Plan for Tax on Foreign Services Questioned


The proposed introduction of a 15% withholding tax on consultancy, management and technical fees for services rendered by a foreign consultant or company to a South African firm has been described as “unworkable”.

The tax was proposed in the Taxation Laws Amendment Bill at the end of last year and was aimed at protecting the tax base, as the fees generated local deductions and thereby gave rise to a potential erosion of the tax base, the Treasury said in its explanatory memorandum to the bill.

Internal data suggested the fees amounted to billions a year, much of it shifted to low-tax jurisdictions, it said.

BDO head of international tax Chris Smith said on Monday it was understandable the South African authorities would want a share of the money that foreign companies take out of the country from service fees, but the legislation had not provided for the right to tax service fees in many of its double-tax agreements, and they would not be allowed to levy the tax, which he called “unworkable”.

Criticism over practical problems with the implementation of the proposed tax led to it being deferred to January 1 2016 from the initial implementation date of next January to provide time for consultations and refinements.

The scope and rate of the tax would also be reviewed following criticism that it was too high and could wipe out profits made on supplying services to South Africa, making it unattractive to render them.

Werksmans Attorneys director Patrick McGurk said the concept of “source” has been subject to a large number of court cases over many years as the term had not been defined in the Income Tax Act. “We are dealing with a concept that lacks precise definition, especially in the cases of the source of services, thus inevitably leading to uncertainty.”

He said the source of income was generally used to determine where it was earned in terms of double-tax agreements between South Africa and its trading partners.

There might be a need to amend or clarify existing agreements should the tax be introduced, he said.
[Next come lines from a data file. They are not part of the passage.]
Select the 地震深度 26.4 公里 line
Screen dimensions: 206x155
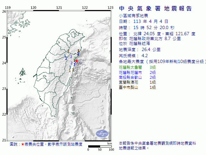(x=140, y=50)
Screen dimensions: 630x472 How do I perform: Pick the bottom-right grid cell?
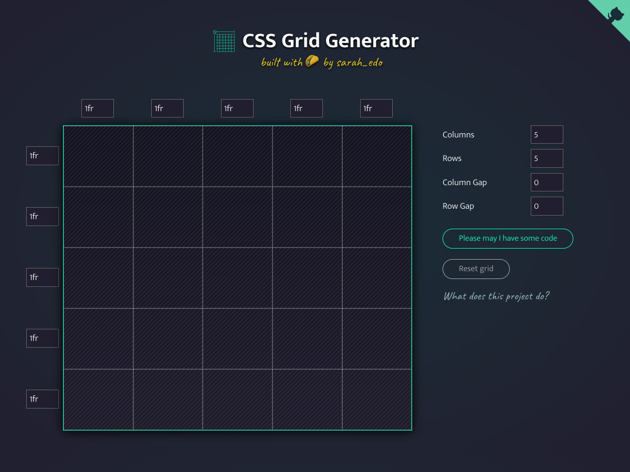click(x=377, y=400)
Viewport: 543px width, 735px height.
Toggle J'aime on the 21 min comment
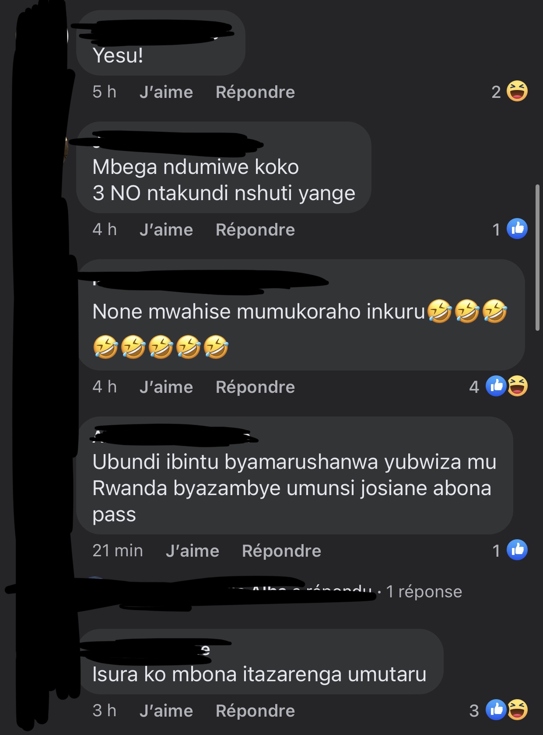coord(193,551)
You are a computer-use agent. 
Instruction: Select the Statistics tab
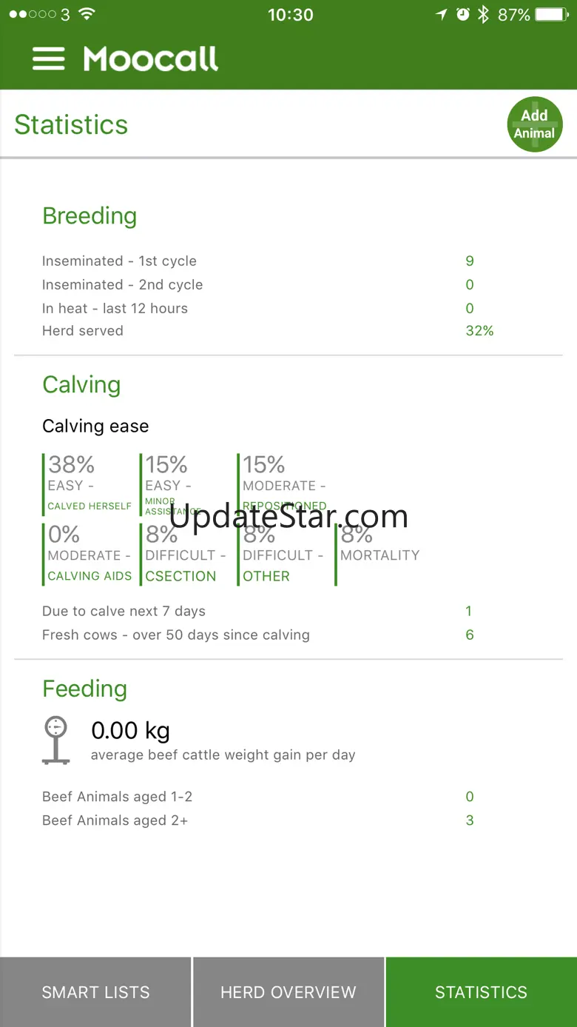[x=481, y=992]
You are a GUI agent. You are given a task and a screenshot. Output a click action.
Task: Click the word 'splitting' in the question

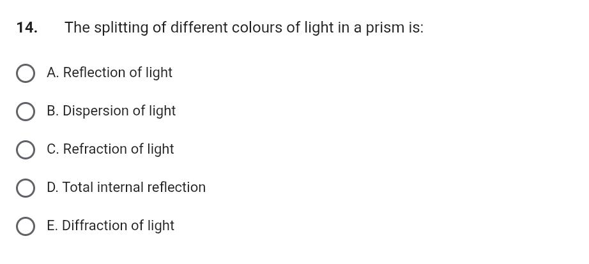[x=121, y=27]
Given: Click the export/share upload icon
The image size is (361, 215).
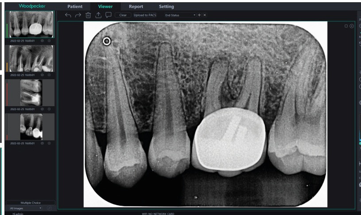Looking at the screenshot, I should point(98,15).
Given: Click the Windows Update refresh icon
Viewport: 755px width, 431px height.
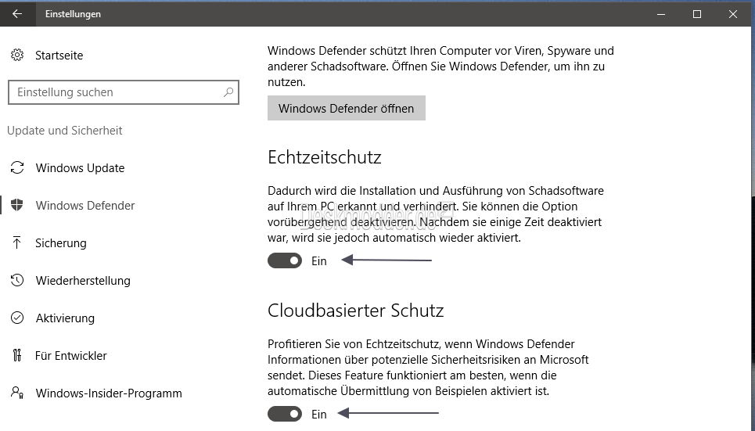Looking at the screenshot, I should [x=17, y=167].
Mr Smith said the withholding tax would only apply if the services were rendered in South Africa.

“The difficulty is that many services that foreigners render are conducted from a distance.”

Werksmans tax director Ernest Mazansky said that posed a significant practical problem with the implementation of the tax. He said although the bill outlined who was exempt, its provisions presupposed that the service income was from a source in South Africa.

How would the payer of the fee know where the supplier did the work? he asked rhetorically.